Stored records
----
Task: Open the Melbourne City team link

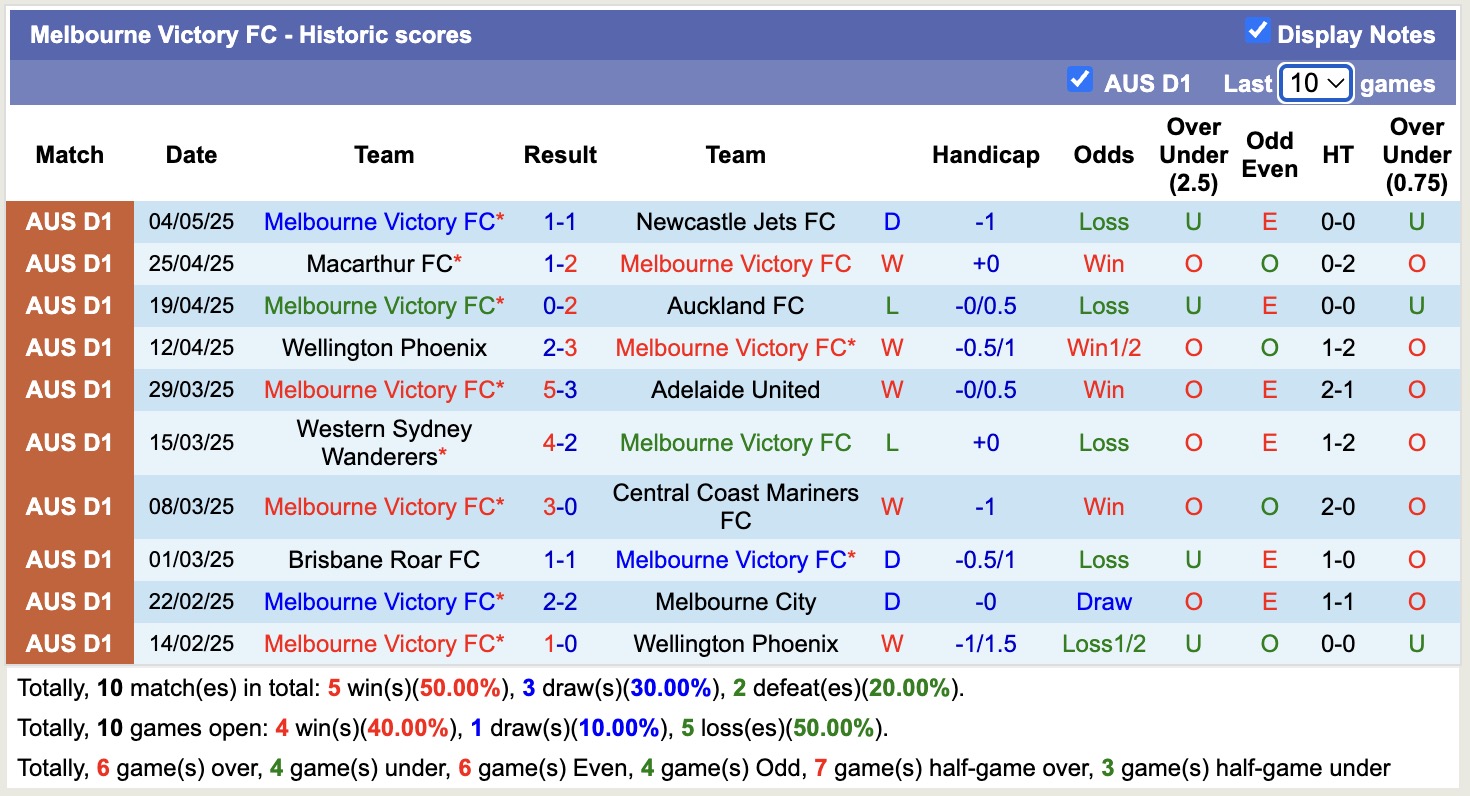Action: coord(735,602)
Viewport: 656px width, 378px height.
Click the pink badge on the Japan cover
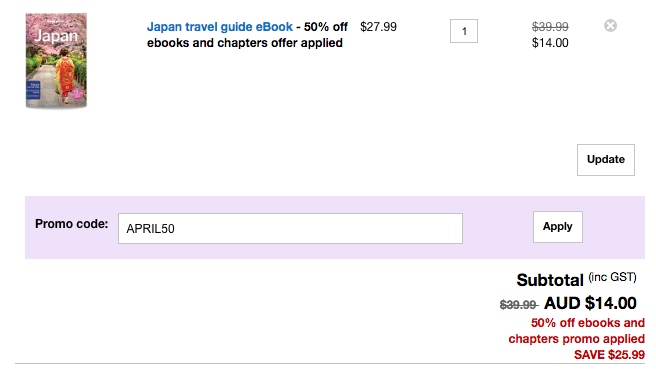77,94
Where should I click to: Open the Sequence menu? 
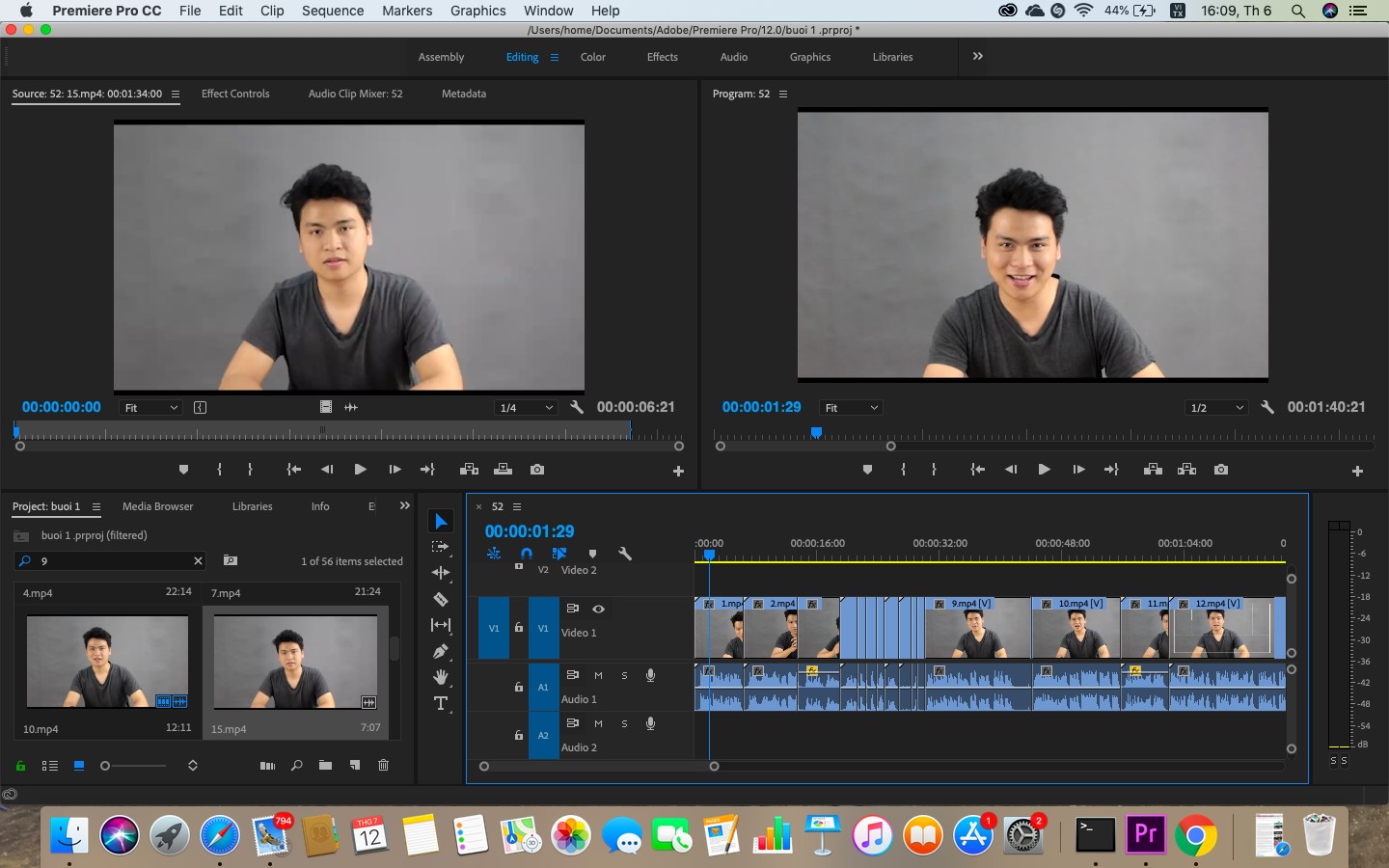(333, 11)
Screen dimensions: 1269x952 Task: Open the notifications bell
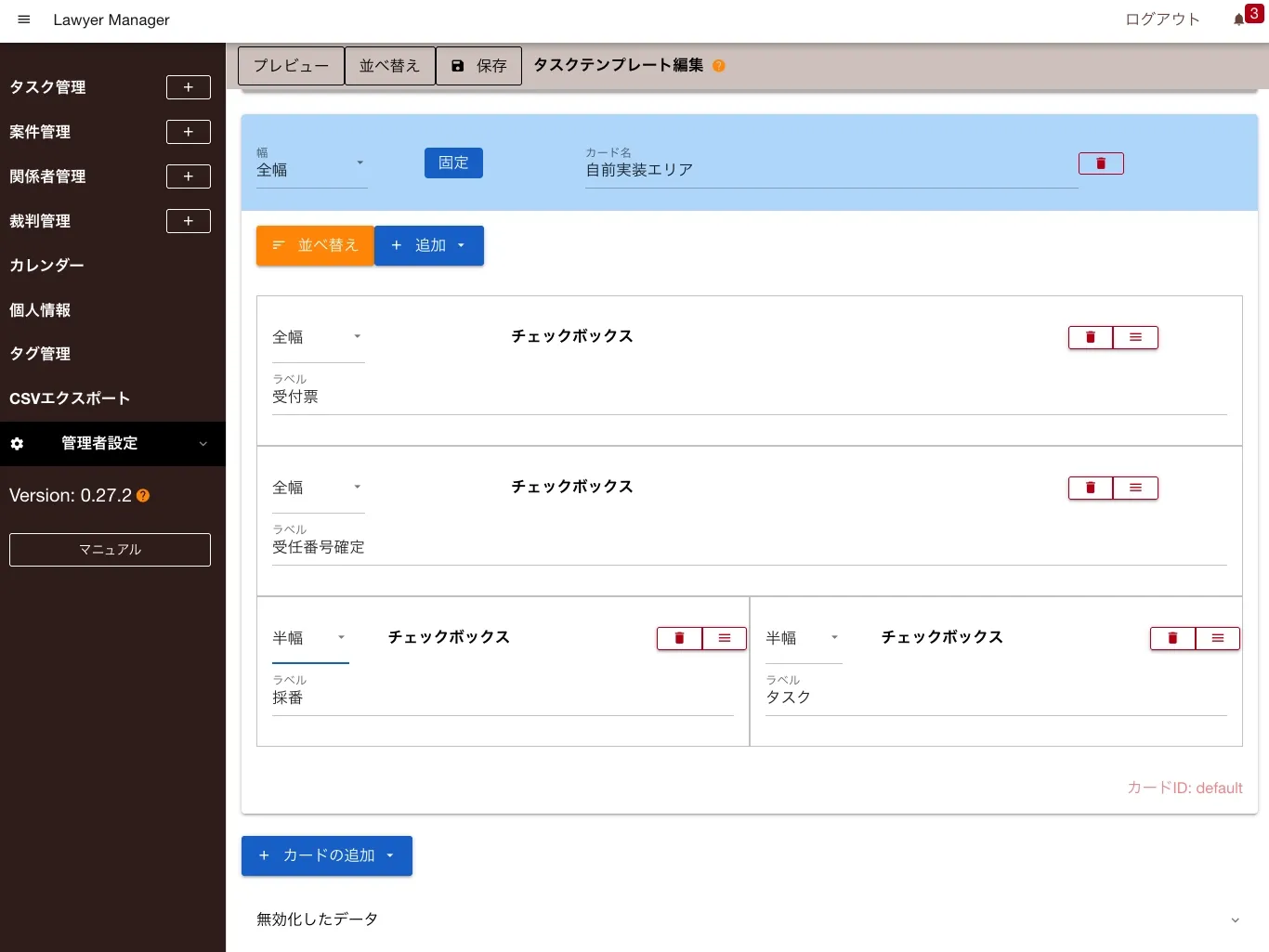click(x=1239, y=20)
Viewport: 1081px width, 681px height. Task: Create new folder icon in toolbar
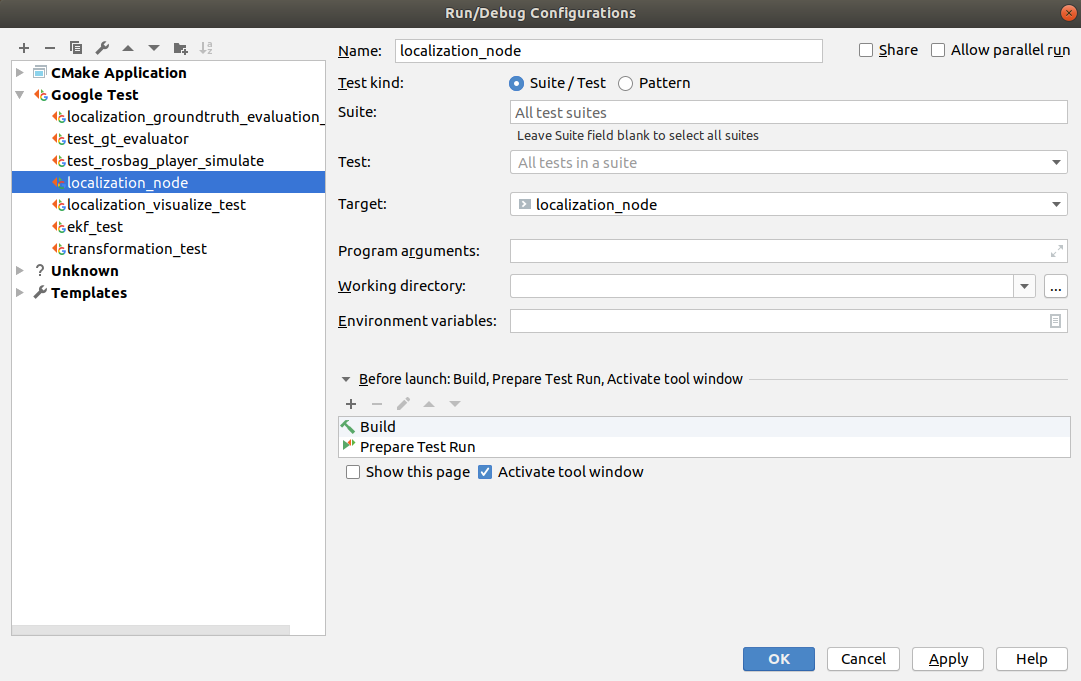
----
**YOUR TASK**
In your copy, include no pictures, but set down every record exactly.

**RESULT OF THIS EXERCISE**
Task: Open the Melbourne City team link

Action: coord(735,602)
Viewport: 656px width, 378px height.
Click the pink badge on the Japan cover
77,94
Where should I click to: Open the Sequence menu? 
(333, 11)
Screen dimensions: 1269x952 Task: Open the notifications bell
click(x=1239, y=20)
Viewport: 1081px width, 681px height. Task: Create new folder icon in toolbar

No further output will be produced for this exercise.